M. Dasquié a très vite invoqué l'article 109 du code de procédure pénale qui
autorise les journalistes à ne pas citer leurs sources. Les policiers n'en ont
tenu aucun compte : la protection des sources couvre les journalistes témoins.
Or M. Dasquié était entendu comme prévenu.

Les notes de la DGSE, rangées dans le classeur saisi lors de la perquisition
chez le journaliste, ont été diffusées, selon les enquêteurs, à 31 exemplaires.
M. Dasquié se défend de les avoir publiées sans précautions.

Au second jour de garde à vue, le 6 décembre 2007 vers midi, Gilles Gray,
sous-directeur de la DST, vient, selon le journaliste, discuter avec lui -
l'entretien n'apparaît pas en procédure. M. Dasquié assure qu'ils sont parvenus
" à un accord : aucune information sur la personne m'ayant remis les documents,
ma source directe, et des éléments de réponse d'ordre général sur les
qualifications de la personne qui a sorti les documents de la DGSE ", la source
indirecte.

Selon M. Dasquié, le substitut du procureur chargé de l'affaire, lui aurait, au
téléphone, " confirmé le marché : détention provisoire ou un aveu ". Le
procureur de Paris a démenti cette version. Reste que M. Dasquié y a cru, et l'a
fait noter par le juge d'instruction : " Lors de ma garde à vue, j'ai reçu
plusieurs interventions consistant à me demander de ne pas me prévaloir des
dispositions qui me permettent de protéger mes sources. Mes interlocuteurs m'ont
indiqué que si je me prévalais de façon trop ferme de l'article 109 du code de
procédure pénale, je serai placé en détention provisoire. "
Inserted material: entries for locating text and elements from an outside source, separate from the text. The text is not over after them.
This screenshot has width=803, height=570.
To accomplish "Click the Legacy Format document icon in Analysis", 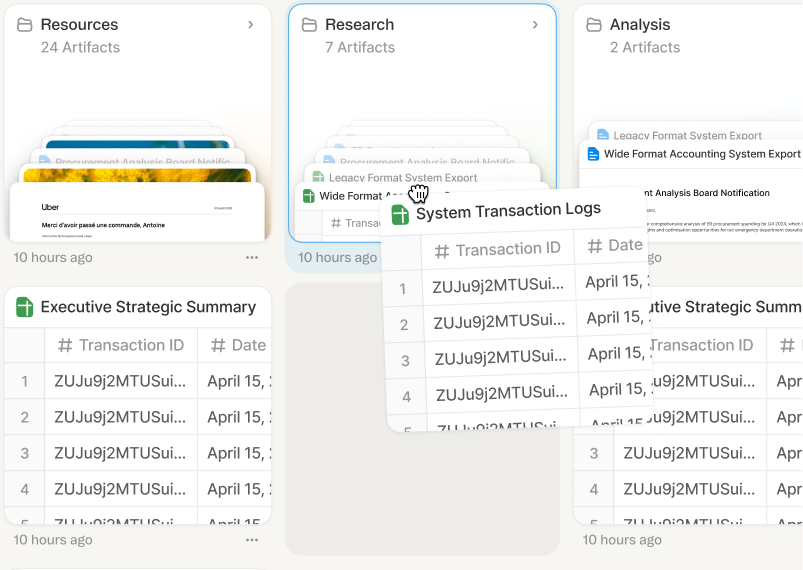I will [602, 135].
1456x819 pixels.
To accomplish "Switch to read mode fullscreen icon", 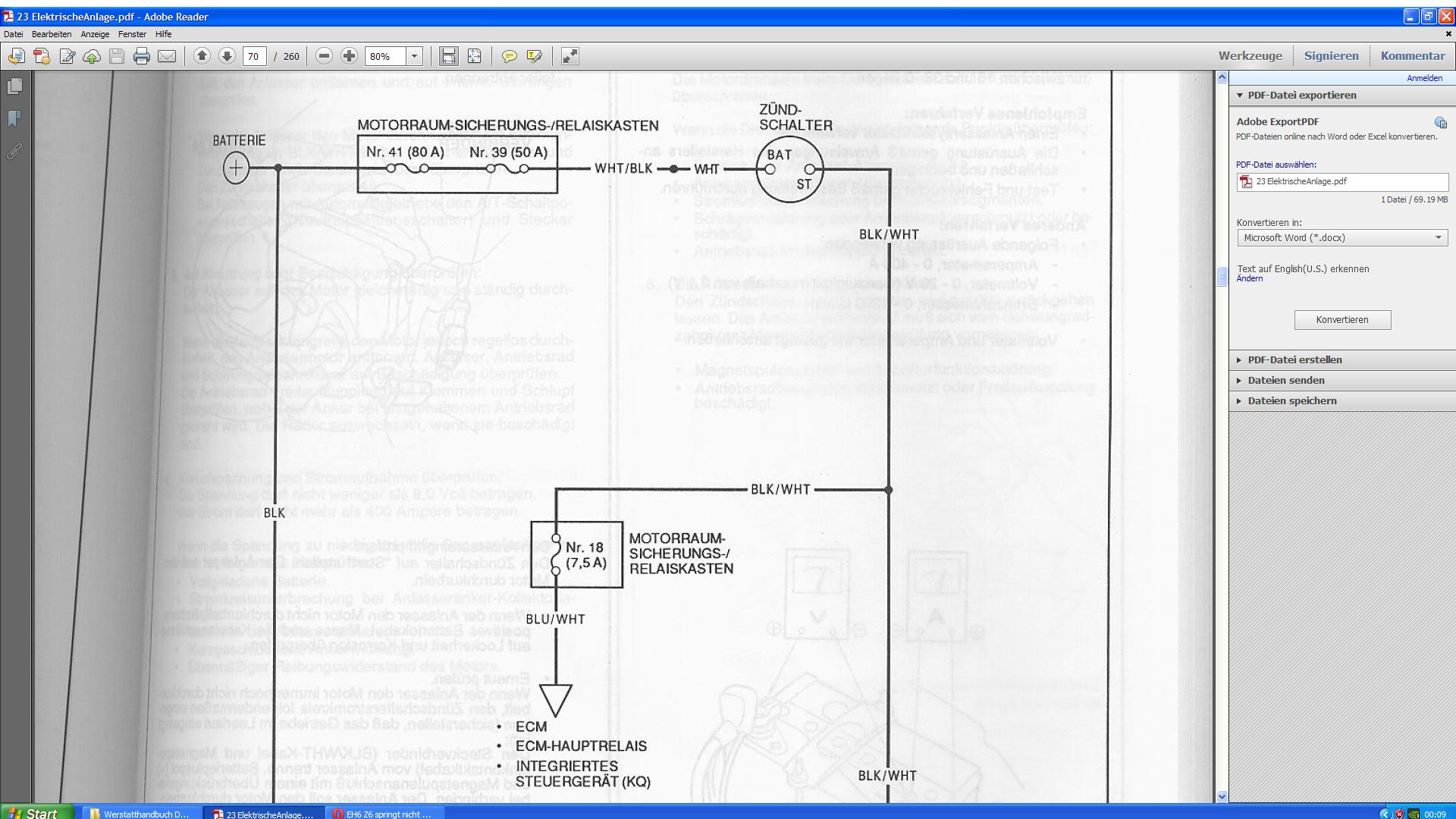I will [x=570, y=56].
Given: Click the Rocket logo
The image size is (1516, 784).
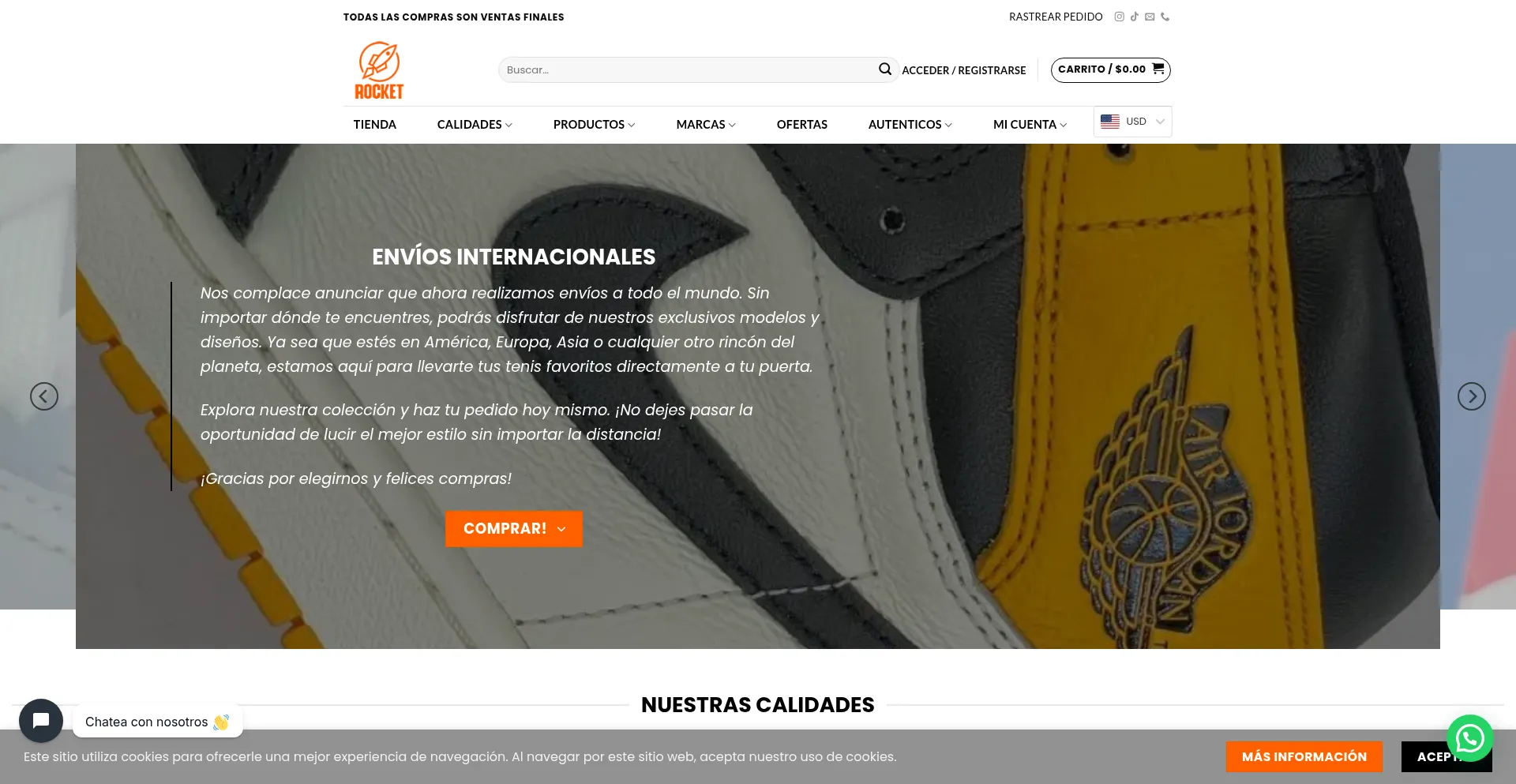Looking at the screenshot, I should tap(379, 70).
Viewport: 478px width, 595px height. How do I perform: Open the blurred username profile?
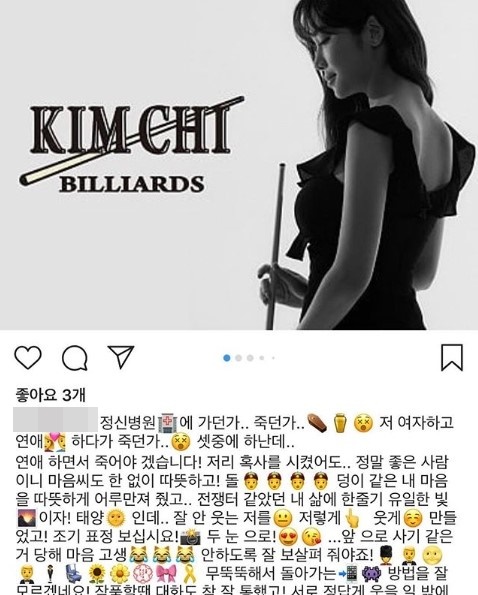click(55, 419)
Le journaliste a finalement répondu, à 16 h 45, sur un petit feuillet à la
question de la DST qui lui demandait qui lui avait donné la compilation de notes
: " C'est Jean-Claude Cousseran, ex-directeur de la DGSE, qui l'a remise à ma
source à l'automne 2006. Ma source me l'a communiquée quelques jours plus tard.
" M. Cousseran, que M. Dasquié n'a jamais rencontré, est ministre
plénipotentiaire hors classe, et multiplie pour le Quai d'Orsay les missions en
Iran, au Liban, en Syrie. La DST a paru se satisfaire de la réponse.
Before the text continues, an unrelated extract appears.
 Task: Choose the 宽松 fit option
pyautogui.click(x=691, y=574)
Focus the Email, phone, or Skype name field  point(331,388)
© Le Monde, le 2 février 2008 : Une lettre de Jean-Claude Cousseran

A la suite de notre article sur la mise en examen du journaliste Guillaume
Dasquié (Le Monde du 29 janvier), nous avons reçu de Jean-Claude Cousseran,
ancien directeur de la direction générale de la sécurité extérieure (DGSE), la
mise au point suivante :

Je n'ai pas à commenter les conditions dans lesquelles les déclarations de M.
Dasquié ont été recueillies, mais je veux dire que ce qu'il a déclaré me
concernant est faux, absolument sans fondement, et relève tout à la fois de la
diversion et de la malveillance à mon égard.
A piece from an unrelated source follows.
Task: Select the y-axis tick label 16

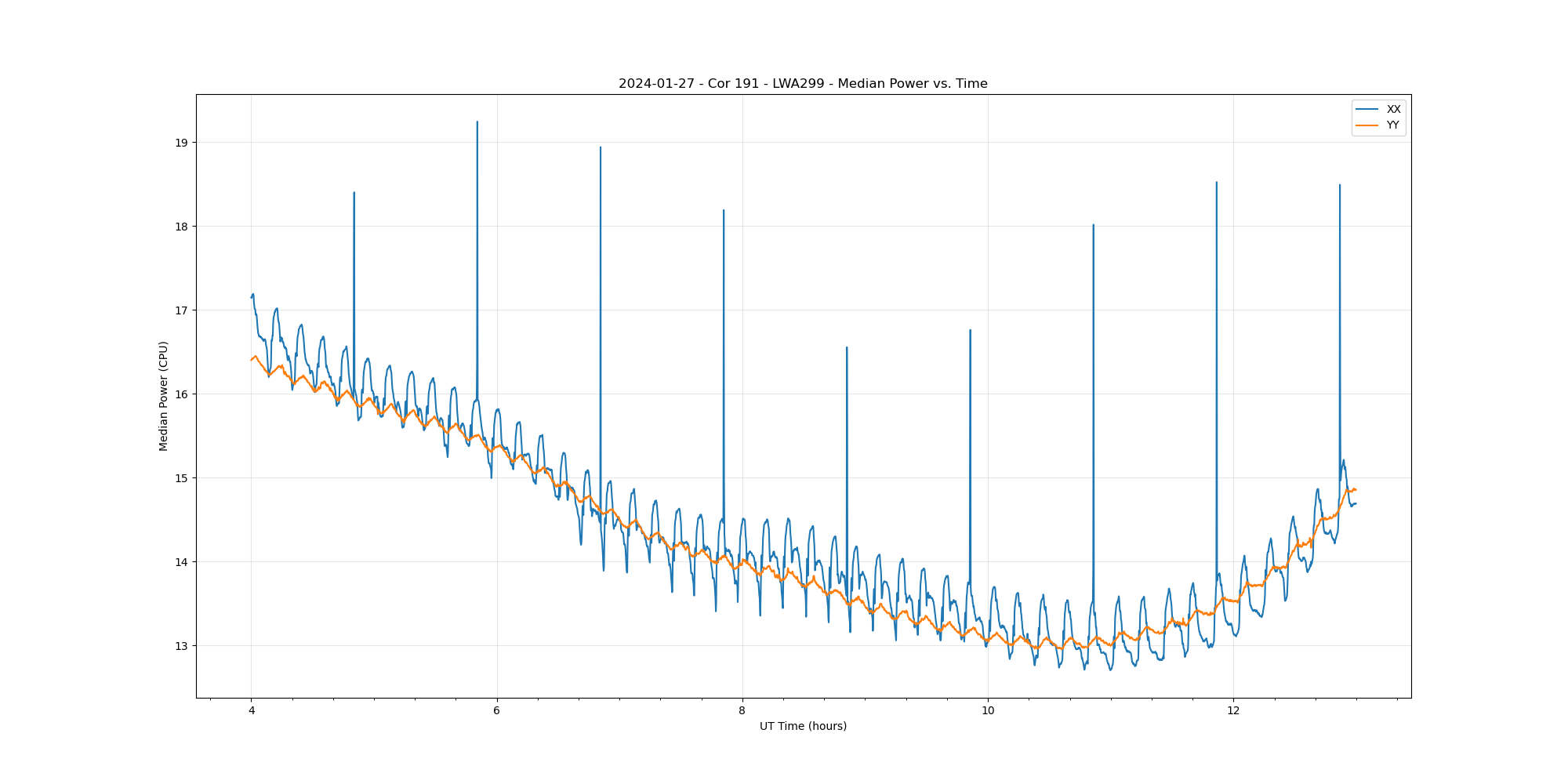Action: tap(182, 394)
Je n'ai jamais remis à personne la moindre note de la DGSE, encore moins une "
compilation " parce que je ne fais pas ce genre de choses et pour la simple
raison que je n'ai conservé, après mon départ du service en 2002, aucun document
concernant les activités de l'administration que j'ai eu l'honneur de diriger.